TEXTO EXTRAÍDO:
----
Processo
ApCiv - APELAÇÃO CÍVEL - 2217713 / SP
0002396-08.2017.4.03.9999
Relator(a)
DESEMBARGADORA FEDERAL INÊS VIRGÍNIA
Órgão Julgador
SÉTIMA TURMA
Data do Julgamento
09/09/2019
Data da Publicação/Fonte
e-DJF3 Judicial 1 DATA:17/09/2019
Ementa
PREVIDENCIÁRIO. TRABALHO EM CONDIÇÕES ESPECIAIS. AGENTE NOCIVO RUÍDO. DO
USO DE EPI. FONTE DE CUSTEIO. ELETRICIDADE. HIDROCARBONETOS. PPP.
RESPONSÁVEL TÉCNICO. CORREÇÃO MONETÁRIA. APELAÇÃO DO INSS DESPROVIDA.
1. Recebida a apelação interposta pelo INSS, já que manejada tempestivamente, conforme
certificado nos autos, e com observância da regularidade formal, nos termos do Código de
Processo Civil/2015.
----
MATERIAL FORNECIDO:
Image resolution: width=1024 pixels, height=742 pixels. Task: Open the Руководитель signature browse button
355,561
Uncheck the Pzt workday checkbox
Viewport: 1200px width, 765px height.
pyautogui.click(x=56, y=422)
----
O QUE FAZER:
1. Segundo o texto extraído, em que data ocorreu o julgamento?
2. Por favor, transcreva do texto extraído o trecho de "DESEMBARGADORA FEDERAL INÊS" a "DO INSS DESPROVIDA.".

SOLUÇÕES:
1. Em 09/09/2019.

2.
DESEMBARGADORA FEDERAL INÊS VIRGÍNIA
Órgão Julgador
SÉTIMA TURMA
Data do Julgamento
09/09/2019
Data da Publicação/Fonte
e-DJF3 Judicial 1 DATA:17/09/2019
Ementa
PREVIDENCIÁRIO. TRABALHO EM CONDIÇÕES ESPECIAIS. AGENTE NOCIVO RUÍDO. DO
USO DE EPI. FONTE DE CUSTEIO. ELETRICIDADE. HIDROCARBONETOS. PPP.
RESPONSÁVEL TÉCNICO. CORREÇÃO MONETÁRIA. APELAÇÃO DO INSS DESPROVIDA.